After one learning year (1995) in the 125cc class and third position in the series, Sébastien dominated the class in 1996 and easily won his first title. After becoming the youngest-ever 125cc world champion in August 1996, he moved a few months later to the 250cc World Championship and clinched a further title during his second full season in that class. That year he had an epic battle with Stefan Everts, and finally beat the Belgian during the final round in Greece. “1998 was an amazing year, for me my best season, with my best memories. We had some tough racing with Stefan, it was probably my toughest season. I’ve some great memories from a couple of races, but Greece for sure was one of the best, finishing the season on a high note. I was guided by Jacky (Vimond) and my parents before this race; Jacky lost a championship by one point and he really put that in my head. Whatever points you can get, you must never give up and that’s what I did,” explains Sébastien who left Europe at the end of the year as it was one of his dreams to race in America. “Jan knew for a long time that I wanted to move to the US; he knew that I love Supercross from the beginning. We signed a four year contract in 1996, which was very long at this time. I was only 16 but we had a lot of confidence in each other; he saw something in me and gave me a great chance with Kawasaki. He knew that SX was what I wanted to do, and already in 1997 I told him that whatever happened in 1998 I would move to the US.”

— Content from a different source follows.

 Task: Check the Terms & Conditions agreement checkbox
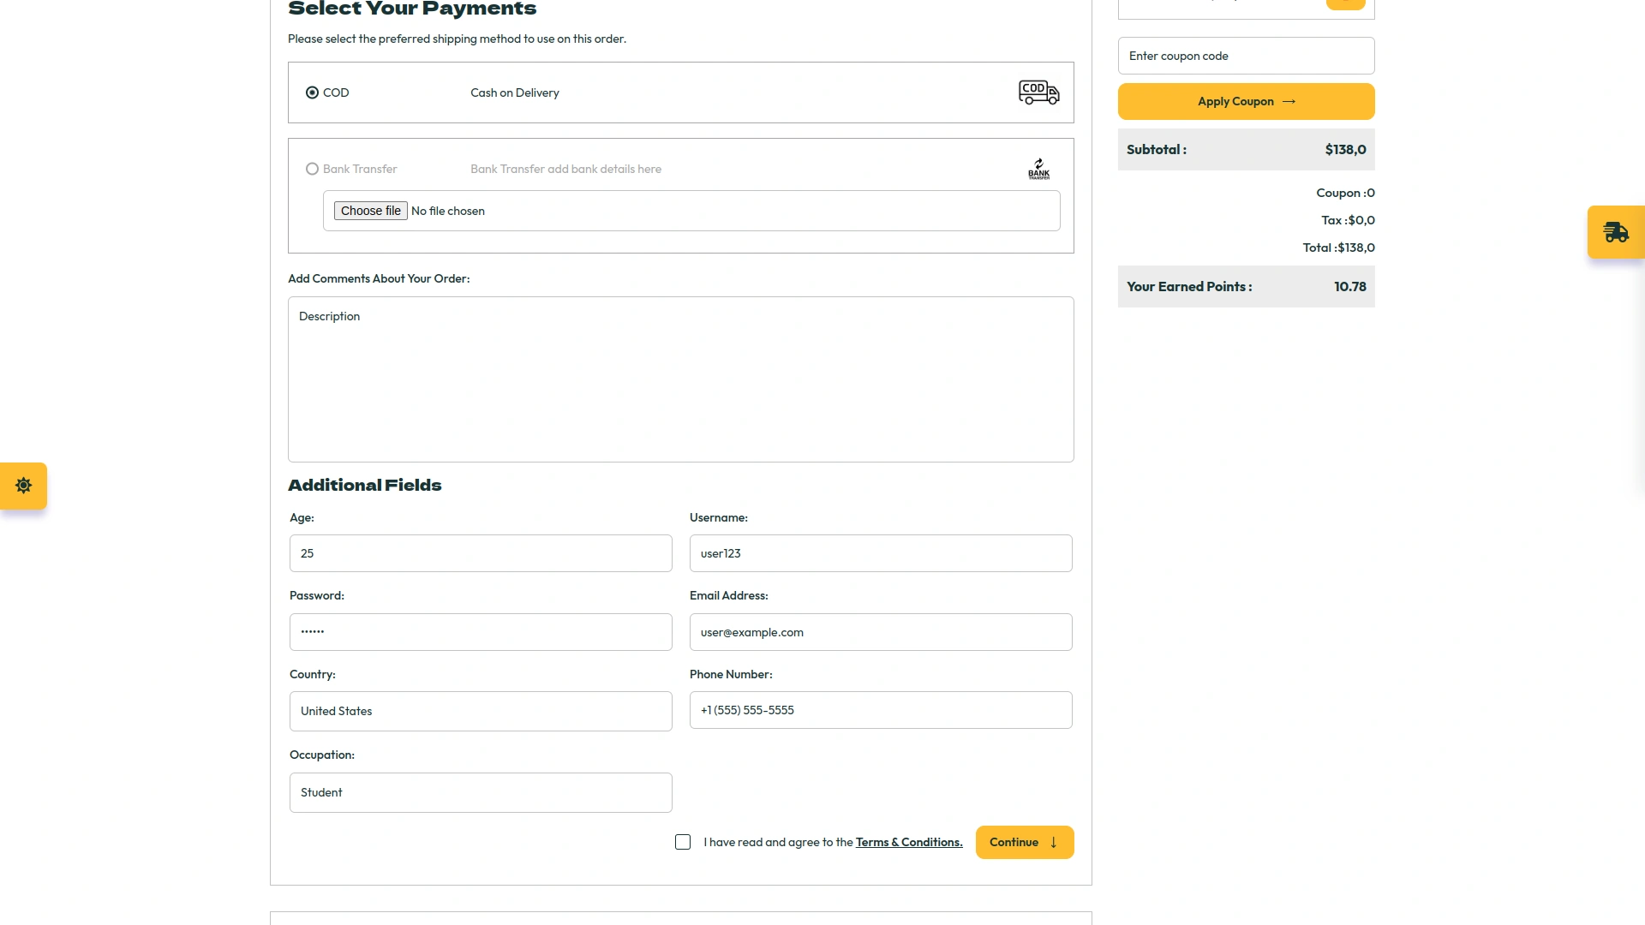click(x=683, y=842)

There was a strong relationship between Sébastien, Jan De Groot and his wife Ellen, as the Dutch manager and his wife considered Seb more or less as one of their children. “Jan, his wife Ellen and Jacky Vimond all helped me to become a professional rider and a man, as I was still at school in Paris when I joined the team. Holland was not so far from Paris so I spent a lot of time with them, and they took me under their roof when I was there. I learnt a lot with them; they helped me to become a world champion. You don’t meet people like Jan anymore; for me there was a big hole when he disappeared. We still maintained a strong relationship when I was in the US; he was still close to me and I came several times to spend some time with him when I knew that he was sick,” he said.

After spending more than fifteen years in the US, Sébastien is now back in Europe, where he has some projects for the future with some motocross activities. “At the end of last year I decided with my family to move back from USA and we now live in Spain, and I’m training some riders so that’s why I visit some GPs. It’s nice to be back in the MXGP paddock; it has been such a long time! A lot of things have changed in the paddock; it became very professional. It was already going that way when I left Europe; I think that the GPs look very professional and for sure it’s now very impressive to walk in the paddock with all the big trucks and the hospitality units. It’s been a big step forward!”